Matching Task	Alignment	No Filtering		Filtering
Matching Task	Alignment	F-measure	Mod	F-measure	Mod
FMA-NCI	AML	80.2%	64	80.5%	66
FMA-NCI	AML-BK	80.3%	74	80.4%	79
FMA-SNOMED	AML	75.7%	294	75.7%	300
FMA-SNOMED	AML-BK	76.2%	325	76.3%	336
SNOMED-NCI	AML	71.1%	298	71.1%	324
SNOMED-NCI	AML-BK	71.8%	300	71.8%	328

Open in a new tab

It is important to note that we are evaluating the F-measure of our approach with respect to the OAEI 2013 reference alignments, which were repaired automatically using ALCOMO and LogMap. Thus, the improved F-measure using filtering may be due to the fact that this repair algorithm produces results that are more similar to the combination of ALCOMO and LogMap than the repair algorithm without filtering [6]. It does not necessarily mean that the alignments produced with filtering are more correct, as the combination of ALCOMO and LogMap could potentially lead to less correct alignments than our repair algorithm without filtering.
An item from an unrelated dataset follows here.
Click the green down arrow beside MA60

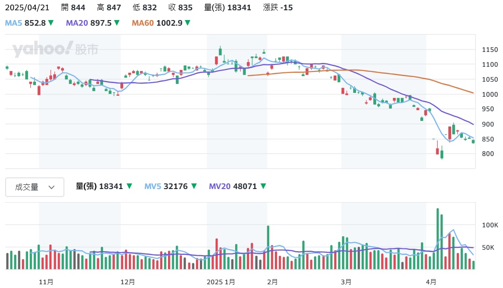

However, ascertaining this would only be possible through manual evaluation. Thus, further evaluation will be necessary to fully assess the impact of our filtering strategy. Nevertheless, given that the filtering is only applied when the main selection heuristic is expected to be less accurate, and that its effect on the total number of modifications is small, we don't expect its impact to lead to substantially worse results than those obtained without filtering, even when the confidence values are unreliable.
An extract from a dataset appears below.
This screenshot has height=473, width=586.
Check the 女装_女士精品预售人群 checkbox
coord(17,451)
We know a priori that the accuracy of our filtering method is closely related to the reliability of the confidence values provided by the ontology matching system. If these values are not well correlated to the correctness of the mappings, the filtering process will be inaccurate. For instance, in the case of AML (which uses mainly lexical matching strategies) the presence of homonyms that are not true synonyms in the matching problem will compromise the reliability of the confidence values. Cases such as this highlight the importance of profiling the input ontologies to optimize the matching and/or repair strategies [32].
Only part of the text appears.